Write out the items from the start through the line containing "Chính sách bảo mật (379, 1975)", copying every line as it stands.

#### [Items from a collection]

•••

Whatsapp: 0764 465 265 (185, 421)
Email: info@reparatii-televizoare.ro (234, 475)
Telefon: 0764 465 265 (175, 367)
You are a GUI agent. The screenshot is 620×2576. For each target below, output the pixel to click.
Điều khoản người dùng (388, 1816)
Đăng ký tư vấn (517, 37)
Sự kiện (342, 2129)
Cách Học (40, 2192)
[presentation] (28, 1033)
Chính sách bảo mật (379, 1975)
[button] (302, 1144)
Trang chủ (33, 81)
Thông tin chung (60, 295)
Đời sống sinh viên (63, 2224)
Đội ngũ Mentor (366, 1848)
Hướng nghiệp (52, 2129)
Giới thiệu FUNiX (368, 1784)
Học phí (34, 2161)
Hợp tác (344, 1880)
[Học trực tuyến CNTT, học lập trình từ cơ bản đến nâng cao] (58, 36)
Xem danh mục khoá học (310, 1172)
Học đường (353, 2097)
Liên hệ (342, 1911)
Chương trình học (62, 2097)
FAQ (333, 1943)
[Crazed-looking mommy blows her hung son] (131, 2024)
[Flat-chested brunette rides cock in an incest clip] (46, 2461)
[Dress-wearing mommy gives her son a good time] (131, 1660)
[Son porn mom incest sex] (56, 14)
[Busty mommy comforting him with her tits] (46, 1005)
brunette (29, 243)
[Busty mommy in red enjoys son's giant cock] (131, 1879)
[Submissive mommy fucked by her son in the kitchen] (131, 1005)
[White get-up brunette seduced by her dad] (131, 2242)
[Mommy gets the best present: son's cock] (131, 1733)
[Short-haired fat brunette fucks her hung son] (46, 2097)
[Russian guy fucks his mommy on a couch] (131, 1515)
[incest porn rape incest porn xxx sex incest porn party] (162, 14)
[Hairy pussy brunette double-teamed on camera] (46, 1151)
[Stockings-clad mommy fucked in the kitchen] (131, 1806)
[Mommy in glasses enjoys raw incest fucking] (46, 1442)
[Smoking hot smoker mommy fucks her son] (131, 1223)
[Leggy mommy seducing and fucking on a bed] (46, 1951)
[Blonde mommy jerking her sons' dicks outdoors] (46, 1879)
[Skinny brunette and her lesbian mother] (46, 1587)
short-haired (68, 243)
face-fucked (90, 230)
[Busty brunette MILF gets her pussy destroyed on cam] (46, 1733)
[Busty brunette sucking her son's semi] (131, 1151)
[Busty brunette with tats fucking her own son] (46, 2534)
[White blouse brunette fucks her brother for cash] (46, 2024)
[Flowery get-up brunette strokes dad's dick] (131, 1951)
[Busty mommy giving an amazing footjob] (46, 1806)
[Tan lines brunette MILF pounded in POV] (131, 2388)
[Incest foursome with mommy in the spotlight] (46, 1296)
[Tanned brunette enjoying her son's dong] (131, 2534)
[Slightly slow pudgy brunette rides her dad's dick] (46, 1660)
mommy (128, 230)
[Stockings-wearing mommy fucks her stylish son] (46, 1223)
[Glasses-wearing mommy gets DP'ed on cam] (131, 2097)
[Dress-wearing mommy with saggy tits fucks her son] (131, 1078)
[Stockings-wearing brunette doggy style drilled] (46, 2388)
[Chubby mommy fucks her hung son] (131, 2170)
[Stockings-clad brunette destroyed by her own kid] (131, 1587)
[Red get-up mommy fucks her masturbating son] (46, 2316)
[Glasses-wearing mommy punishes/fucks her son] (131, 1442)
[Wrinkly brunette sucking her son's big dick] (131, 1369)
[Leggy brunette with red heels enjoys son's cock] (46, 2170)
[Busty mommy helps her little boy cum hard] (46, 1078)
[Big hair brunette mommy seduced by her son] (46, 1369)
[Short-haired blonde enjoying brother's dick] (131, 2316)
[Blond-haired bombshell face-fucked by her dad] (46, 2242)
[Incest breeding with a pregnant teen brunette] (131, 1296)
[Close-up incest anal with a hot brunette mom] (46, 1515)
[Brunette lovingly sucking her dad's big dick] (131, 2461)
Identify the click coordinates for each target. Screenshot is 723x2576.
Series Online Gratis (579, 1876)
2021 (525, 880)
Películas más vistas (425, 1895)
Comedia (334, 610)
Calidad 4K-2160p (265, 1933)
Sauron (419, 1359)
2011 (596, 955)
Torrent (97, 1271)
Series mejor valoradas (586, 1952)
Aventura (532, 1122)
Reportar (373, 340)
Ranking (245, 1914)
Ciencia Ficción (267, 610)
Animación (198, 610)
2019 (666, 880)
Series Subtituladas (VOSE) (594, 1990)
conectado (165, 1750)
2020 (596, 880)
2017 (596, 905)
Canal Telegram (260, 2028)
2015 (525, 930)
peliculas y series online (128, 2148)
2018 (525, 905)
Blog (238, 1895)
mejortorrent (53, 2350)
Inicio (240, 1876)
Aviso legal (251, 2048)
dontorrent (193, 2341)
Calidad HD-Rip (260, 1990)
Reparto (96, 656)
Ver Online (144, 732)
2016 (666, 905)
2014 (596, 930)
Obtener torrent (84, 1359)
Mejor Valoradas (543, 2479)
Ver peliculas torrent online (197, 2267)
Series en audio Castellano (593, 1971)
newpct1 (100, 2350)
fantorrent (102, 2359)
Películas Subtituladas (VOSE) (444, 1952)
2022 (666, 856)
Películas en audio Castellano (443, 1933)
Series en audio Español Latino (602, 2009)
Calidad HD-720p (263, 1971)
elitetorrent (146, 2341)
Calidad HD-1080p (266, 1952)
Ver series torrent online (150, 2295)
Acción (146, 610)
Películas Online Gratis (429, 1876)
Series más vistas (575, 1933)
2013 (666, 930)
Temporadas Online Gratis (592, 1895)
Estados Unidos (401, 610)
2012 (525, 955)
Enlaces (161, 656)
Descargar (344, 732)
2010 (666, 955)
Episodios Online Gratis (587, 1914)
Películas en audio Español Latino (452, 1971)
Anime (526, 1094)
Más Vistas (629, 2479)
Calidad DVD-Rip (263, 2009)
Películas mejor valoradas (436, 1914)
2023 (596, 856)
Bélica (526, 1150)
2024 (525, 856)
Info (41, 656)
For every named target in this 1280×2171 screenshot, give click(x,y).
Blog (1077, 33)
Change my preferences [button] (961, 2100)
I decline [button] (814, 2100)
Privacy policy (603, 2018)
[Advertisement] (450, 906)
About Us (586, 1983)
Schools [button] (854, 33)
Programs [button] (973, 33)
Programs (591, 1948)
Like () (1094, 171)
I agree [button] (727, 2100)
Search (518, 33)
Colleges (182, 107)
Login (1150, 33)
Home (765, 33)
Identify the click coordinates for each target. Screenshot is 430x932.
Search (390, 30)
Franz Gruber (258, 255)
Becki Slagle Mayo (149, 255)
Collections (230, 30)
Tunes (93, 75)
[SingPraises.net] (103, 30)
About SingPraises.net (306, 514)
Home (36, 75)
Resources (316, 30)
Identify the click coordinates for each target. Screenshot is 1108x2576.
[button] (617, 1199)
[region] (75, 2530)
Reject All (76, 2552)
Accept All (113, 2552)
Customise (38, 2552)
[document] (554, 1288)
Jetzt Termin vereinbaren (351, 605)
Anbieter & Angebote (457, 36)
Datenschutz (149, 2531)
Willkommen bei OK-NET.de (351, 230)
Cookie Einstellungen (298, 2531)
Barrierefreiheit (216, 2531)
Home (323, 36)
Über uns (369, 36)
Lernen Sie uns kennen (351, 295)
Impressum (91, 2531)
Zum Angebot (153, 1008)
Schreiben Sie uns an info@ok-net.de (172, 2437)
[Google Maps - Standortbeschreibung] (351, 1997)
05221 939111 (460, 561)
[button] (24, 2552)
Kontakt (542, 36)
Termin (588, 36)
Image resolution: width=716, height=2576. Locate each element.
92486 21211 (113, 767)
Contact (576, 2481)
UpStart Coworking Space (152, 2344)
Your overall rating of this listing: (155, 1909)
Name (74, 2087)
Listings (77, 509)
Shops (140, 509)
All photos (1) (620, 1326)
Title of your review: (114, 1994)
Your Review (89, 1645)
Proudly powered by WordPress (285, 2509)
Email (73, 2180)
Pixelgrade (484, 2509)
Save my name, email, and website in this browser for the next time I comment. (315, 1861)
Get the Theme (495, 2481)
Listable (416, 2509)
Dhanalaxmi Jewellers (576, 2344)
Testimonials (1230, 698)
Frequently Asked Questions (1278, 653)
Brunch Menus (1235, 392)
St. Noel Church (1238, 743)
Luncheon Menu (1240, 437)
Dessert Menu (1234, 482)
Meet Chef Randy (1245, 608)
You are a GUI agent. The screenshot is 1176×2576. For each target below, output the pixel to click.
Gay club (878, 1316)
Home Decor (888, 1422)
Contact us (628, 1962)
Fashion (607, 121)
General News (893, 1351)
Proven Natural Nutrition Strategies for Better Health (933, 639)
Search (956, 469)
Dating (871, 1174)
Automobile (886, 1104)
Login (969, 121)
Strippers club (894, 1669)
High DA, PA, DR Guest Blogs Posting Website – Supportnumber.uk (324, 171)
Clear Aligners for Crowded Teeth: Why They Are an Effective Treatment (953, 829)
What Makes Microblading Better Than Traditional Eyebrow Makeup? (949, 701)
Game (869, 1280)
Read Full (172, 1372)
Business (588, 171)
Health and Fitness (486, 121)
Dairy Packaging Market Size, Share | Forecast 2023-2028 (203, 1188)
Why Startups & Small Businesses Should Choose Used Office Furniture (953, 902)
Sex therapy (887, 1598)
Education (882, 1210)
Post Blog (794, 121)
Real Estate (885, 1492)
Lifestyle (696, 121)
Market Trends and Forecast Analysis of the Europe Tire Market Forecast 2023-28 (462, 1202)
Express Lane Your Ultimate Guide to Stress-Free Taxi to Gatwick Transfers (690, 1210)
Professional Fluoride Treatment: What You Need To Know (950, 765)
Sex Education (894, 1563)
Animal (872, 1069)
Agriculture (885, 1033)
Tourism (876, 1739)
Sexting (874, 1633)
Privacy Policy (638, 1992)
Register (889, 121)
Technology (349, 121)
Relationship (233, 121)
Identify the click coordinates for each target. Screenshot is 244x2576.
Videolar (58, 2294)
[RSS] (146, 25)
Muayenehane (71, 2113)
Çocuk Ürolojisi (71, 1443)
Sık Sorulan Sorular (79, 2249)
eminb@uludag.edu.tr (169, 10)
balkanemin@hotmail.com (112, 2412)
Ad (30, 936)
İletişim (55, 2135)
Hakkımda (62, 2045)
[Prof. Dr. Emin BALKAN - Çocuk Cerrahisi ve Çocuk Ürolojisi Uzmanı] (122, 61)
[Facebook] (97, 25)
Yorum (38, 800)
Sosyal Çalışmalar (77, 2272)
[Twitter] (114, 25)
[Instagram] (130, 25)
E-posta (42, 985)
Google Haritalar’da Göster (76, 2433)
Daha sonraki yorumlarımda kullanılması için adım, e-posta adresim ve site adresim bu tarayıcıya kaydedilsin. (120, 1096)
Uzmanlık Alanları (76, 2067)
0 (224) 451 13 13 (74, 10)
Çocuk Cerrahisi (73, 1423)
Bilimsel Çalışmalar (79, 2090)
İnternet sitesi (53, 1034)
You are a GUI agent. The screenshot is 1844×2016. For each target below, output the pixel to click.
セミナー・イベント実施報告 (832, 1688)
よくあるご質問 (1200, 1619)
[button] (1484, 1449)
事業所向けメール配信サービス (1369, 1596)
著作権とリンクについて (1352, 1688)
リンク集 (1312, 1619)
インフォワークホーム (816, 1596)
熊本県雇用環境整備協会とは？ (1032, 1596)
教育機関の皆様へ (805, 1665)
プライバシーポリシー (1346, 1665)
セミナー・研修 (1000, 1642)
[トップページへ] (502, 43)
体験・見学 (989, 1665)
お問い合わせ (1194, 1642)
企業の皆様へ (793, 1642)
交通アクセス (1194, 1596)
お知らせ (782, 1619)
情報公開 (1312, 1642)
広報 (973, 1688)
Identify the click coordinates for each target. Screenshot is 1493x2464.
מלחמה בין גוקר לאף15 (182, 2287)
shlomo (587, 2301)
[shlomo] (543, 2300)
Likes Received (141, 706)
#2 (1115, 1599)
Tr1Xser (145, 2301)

•••

#### [CORRECT ANSWER]
Whatsapp: 0764 465 265 (185, 421)
Email: info@reparatii-televizoare.ro (234, 475)
Telefon: 0764 465 265 (175, 367)
You are a GUI agent. The screenshot is 620×2576. For each target below, output the pixel to click.
Điều khoản người dùng (388, 1816)
Đăng ký tư vấn (517, 37)
Sự kiện (342, 2129)
Cách Học (40, 2192)
[presentation] (28, 1033)
Chính sách bảo mật (379, 1975)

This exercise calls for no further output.